* Task description *
Exclude every picture. Output verbatim the lines from the one containing "This screenshot has width=688, height=500." to the end of the data.

(Pixel coordinate grounding data)
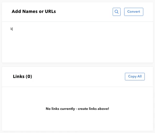Click the 'create links above!' text

click(93, 109)
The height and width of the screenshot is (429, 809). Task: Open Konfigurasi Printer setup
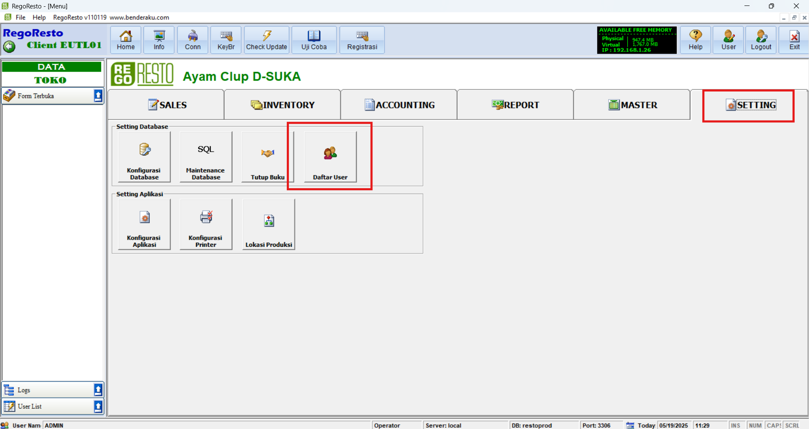tap(206, 224)
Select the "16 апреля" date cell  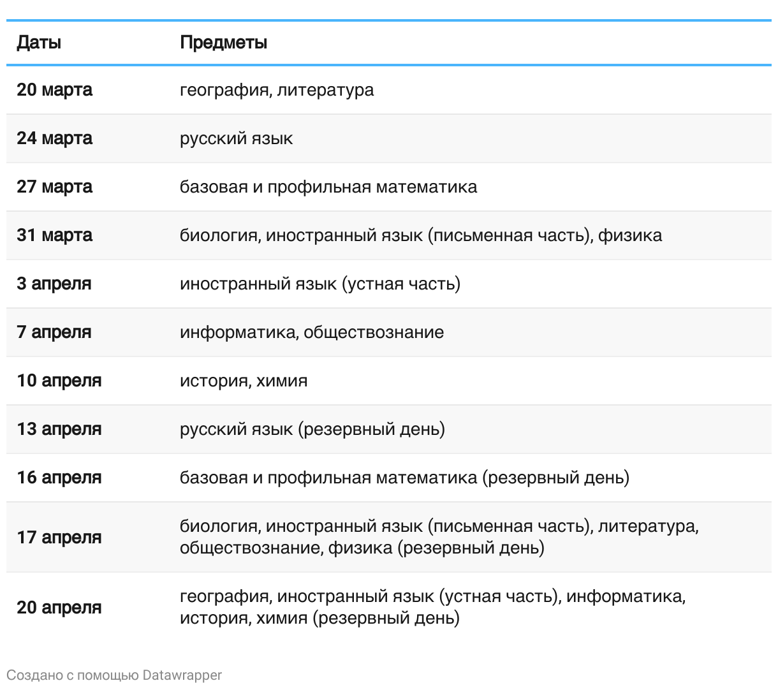click(x=59, y=478)
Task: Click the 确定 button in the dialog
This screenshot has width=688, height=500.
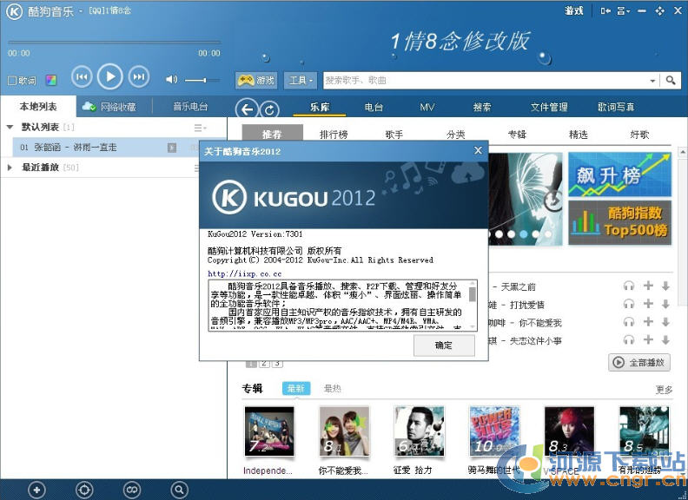Action: pos(443,345)
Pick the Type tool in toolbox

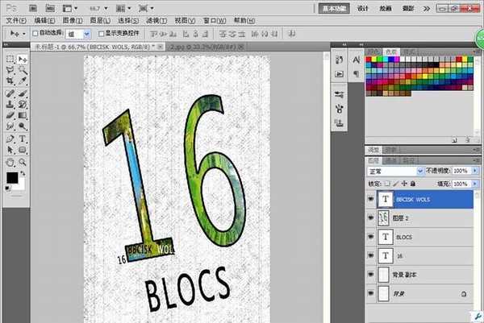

* Reply to the exercise *
This screenshot has width=688, height=500.
Action: pos(443,345)
Pick the Type tool in toolbox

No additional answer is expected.